低维非线性系统的一般多线性变量分离方法和局域激发模式

基于Bcklund变换的多线性变量分离方法(BT-MLVSA)是求解非线性系统的一种非常有效的方法. 一般多线性变量分离方法(GMLVSA)是该方法的推广. 实现GMLVSA主要有四种途径，一是先把场量按照多个任意函数(通常考虑两个函数的情形)展开得到关于多个函数的多线性方程，另一种途径是推广变量分离的假设，第三类是基于Darboux变换的多线性变量分离方法(DT-MLVSA)，第四类是导数相关泛函变量分离法. 利用第一类GMLVSA，可以得到(2+1)维mNNV系统和sine-Gordon系统的一般多线性变量分离解. 把第一类GMLVSA推广到二维非线性系统，这些系统是通过对称约化(2+1)维sine-Gordon.系统得到的. 也就是说，一般多线性变量分离可解性在对称约化下从高维系统到低维系统得到了保持. 这也提供了一条从高维非线性系统导出可GMLVSA求解的低维非线性系统的有效途径. 关键词：Bcklund变换多线性变量分离sine-Gordon系统对称约化

General multi-linear variable separation approach to solving low dimensional nonlinear systems and localized exitations

Multi-linear variable separation approach based on the corresponding Bcklund transformation (BT-MLVSA) is a useful method to solve nonlinear systems.
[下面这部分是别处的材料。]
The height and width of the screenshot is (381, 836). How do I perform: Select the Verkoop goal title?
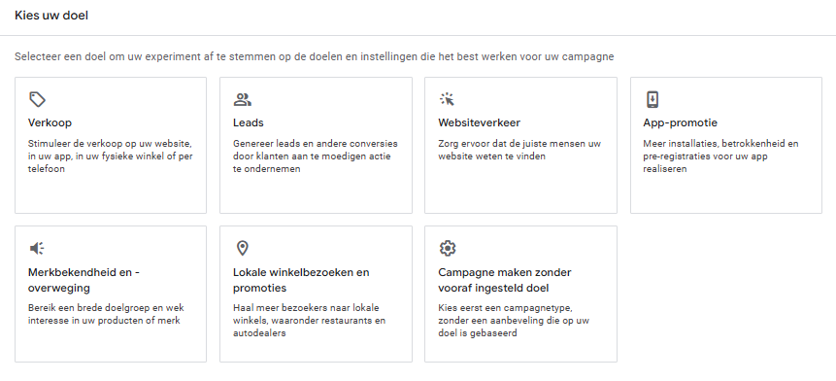coord(50,122)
General multi-linear variable separation approach (GMLVSA) is its extension and there are four ways to realize it. The first one is to expand the nonlinear systems according to multi-arbitrary functions, the second one is to expand the variable separation ansatz. The third one is the MLVSA based on the Darboux transformation (DT-MLVSA) and the last one is the derivative-dependent functional variable separation method. By using the first kind of GMLVSA, the solutions can be obtained for the (2+1)-dimensional mNNV system and sine-Gordon system. In this paper, the first kind of GMLVSA is extended to solve some two-dimensional nonlinear systems which are derived from the (2+1)-dimensional sine-Gordon system by using symmetry reduction method. Namely, the applicability of the method is retained from high dimensional systems to low dimensional systems in the symmery reduction sense. This also provide a way of deducing low dimensional systems which can be solved by GMLVSA from high dimensional systems.